Deal breakers part 1

A-Sexy : D is for Deal Breakers

So a lot is made about deal breakers and how women especially have a list but let’s not get it twisted. Deal breakers are there for a reason. They are there to protect us from the timewasters, wastemen and idiots that walk this earth pretending to be decent human being. Some may not seem fair like not dating dads  or not dating someone who doesn’t know who Mandela is but those are there for the sake of our sanity. Please, allow us these crazy standards.

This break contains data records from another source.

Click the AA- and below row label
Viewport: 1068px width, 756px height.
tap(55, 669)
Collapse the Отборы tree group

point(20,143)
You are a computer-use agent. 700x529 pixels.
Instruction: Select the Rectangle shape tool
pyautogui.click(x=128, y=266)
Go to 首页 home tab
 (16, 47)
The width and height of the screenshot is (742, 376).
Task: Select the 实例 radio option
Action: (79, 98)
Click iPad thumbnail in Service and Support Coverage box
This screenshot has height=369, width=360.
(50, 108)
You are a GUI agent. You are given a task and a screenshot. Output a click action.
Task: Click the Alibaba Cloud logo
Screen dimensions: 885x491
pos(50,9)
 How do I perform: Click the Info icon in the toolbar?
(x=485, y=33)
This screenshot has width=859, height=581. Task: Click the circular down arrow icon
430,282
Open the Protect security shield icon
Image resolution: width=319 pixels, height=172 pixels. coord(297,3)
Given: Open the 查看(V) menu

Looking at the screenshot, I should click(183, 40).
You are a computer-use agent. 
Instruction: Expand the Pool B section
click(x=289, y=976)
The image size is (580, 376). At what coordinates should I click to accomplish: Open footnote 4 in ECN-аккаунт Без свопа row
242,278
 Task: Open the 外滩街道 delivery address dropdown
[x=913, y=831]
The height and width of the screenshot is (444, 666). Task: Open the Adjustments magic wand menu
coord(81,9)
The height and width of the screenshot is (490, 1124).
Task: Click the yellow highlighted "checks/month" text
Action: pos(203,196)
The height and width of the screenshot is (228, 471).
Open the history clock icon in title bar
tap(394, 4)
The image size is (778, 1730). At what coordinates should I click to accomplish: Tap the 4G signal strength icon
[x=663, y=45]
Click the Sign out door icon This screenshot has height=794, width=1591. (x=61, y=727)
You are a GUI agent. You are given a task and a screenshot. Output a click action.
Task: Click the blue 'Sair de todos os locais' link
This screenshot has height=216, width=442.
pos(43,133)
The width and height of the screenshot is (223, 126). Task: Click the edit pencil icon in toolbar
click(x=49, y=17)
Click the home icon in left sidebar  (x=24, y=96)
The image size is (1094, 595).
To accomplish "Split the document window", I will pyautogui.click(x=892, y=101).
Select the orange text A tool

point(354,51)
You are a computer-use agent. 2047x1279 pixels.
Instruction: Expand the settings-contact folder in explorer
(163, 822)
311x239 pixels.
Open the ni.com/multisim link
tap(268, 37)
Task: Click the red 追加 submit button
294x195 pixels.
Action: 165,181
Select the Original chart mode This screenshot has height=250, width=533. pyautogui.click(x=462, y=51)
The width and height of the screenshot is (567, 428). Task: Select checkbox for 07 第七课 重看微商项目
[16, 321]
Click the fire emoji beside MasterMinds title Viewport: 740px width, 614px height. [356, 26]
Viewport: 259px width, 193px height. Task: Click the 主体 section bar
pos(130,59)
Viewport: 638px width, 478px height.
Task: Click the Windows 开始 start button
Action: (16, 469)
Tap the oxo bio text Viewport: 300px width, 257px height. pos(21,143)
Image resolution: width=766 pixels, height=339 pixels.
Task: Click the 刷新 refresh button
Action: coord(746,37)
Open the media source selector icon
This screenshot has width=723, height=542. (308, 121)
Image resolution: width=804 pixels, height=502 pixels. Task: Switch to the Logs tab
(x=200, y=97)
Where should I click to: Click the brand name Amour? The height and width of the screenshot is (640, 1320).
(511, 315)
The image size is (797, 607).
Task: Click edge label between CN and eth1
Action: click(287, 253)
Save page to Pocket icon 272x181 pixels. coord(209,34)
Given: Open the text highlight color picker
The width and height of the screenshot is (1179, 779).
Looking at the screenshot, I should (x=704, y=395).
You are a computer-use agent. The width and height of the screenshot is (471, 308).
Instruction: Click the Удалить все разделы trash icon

I’m not going to go into relationship deal breakers as my African roots mean that certain educational standards and family approval must be sought before I am even allowed to consider them worthy of being more than just a shag. But there are some dating and sexual deal breakers that I think should be standard. Feel free to comment if you disagree on any of these:

1)      Paying on a date

Why is this confusing and still discussed? The person who suggested the date must pay. If I have to bring out my purse on a date that I didn’t plan or have any real input into then know that I’m just as likely to grab my purse and get out of here. I don’t understand why we are going Dutch when neither of us are Dutch?

Let me be clear though that if there is a quibble over the bill until the pay scale is exactly equal assume that you are getting it. Because I spent my hard earned money  looking good enough to be dessert the least you can do is get the Nandos.

2)      The sleepover

If you have been granted a sleepover then please leave before midday the next day. What’s with this lolling in my bed for hours demanding food? My name isn’t Chelsea Café. I don’t shop for two and believe you me a sleep over is rarely planned. Besides with my random diets the best you can hope for is some champagne and a fruit salad for breakfast. Oh hold on, just looking in the fridge.. maybe just the champagne?

I think the sleep over should always end with a brunch at a nearby café. Blubirds anyone?

3)      Cumming

I know that this one is hard for men as you claim not to be able to control your cumming. But I’m going to let you into a secret…the only time you have to be good in bed is the first time. After that you can get away with the occasional lazy or selfish act as we will remember the magical first time and forgive you. So do not cum until she has cum. This is the rule.

The best way to make sure that this doesn’t happen is to focus totally on her pleasure (I know dude, it’s all about you but stick with me here) and let her cum before you get off. After that you can come in 5 minutes and she will think it’s the best sex ever. We are simple creatures really. Learn this and you’ll be cool.